• Data provided
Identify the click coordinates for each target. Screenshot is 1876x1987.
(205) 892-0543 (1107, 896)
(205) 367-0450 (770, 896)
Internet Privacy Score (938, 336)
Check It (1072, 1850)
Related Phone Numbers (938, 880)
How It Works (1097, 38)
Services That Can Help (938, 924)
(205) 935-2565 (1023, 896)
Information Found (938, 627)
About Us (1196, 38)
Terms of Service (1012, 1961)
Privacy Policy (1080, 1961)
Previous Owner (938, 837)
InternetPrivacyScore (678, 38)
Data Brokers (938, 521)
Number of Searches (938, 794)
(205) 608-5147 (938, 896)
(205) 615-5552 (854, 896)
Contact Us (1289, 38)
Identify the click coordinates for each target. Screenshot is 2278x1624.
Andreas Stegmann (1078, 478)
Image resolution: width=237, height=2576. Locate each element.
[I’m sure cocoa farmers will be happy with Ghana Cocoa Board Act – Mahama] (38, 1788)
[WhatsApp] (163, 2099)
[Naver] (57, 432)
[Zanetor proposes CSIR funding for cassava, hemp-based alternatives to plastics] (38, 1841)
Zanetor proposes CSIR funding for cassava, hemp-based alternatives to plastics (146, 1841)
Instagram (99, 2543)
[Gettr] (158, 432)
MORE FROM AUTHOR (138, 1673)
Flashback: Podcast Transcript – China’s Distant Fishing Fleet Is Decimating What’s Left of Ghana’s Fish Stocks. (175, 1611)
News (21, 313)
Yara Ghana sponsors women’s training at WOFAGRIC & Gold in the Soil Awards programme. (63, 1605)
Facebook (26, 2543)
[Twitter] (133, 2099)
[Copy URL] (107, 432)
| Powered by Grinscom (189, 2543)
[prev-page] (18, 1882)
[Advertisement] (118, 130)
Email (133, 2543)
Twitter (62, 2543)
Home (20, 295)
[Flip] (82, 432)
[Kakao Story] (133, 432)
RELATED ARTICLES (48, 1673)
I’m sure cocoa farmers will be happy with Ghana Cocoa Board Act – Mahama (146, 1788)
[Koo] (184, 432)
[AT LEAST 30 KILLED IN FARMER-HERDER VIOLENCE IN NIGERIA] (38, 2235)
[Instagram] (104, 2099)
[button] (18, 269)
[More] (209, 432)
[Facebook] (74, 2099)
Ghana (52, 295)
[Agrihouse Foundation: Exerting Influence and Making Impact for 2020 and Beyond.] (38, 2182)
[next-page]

• Exercise
An exact copy of the lines above between the line holding "Privacy Policy (1080, 1961)" and the line holding "Image resolution: width=237, height=2576.", inclusive, is the whole answer.

• Task solution
Privacy Policy (1080, 1961)
Previous Owner (938, 837)
InternetPrivacyScore (678, 38)
Data Brokers (938, 521)
Number of Searches (938, 794)
(205) 608-5147 (938, 896)
(205) 615-5552 (854, 896)
Contact Us (1289, 38)
Identify the click coordinates for each target. Screenshot is 2278x1624.
Andreas Stegmann (1078, 478)
Image resolution: width=237, height=2576. Locate each element.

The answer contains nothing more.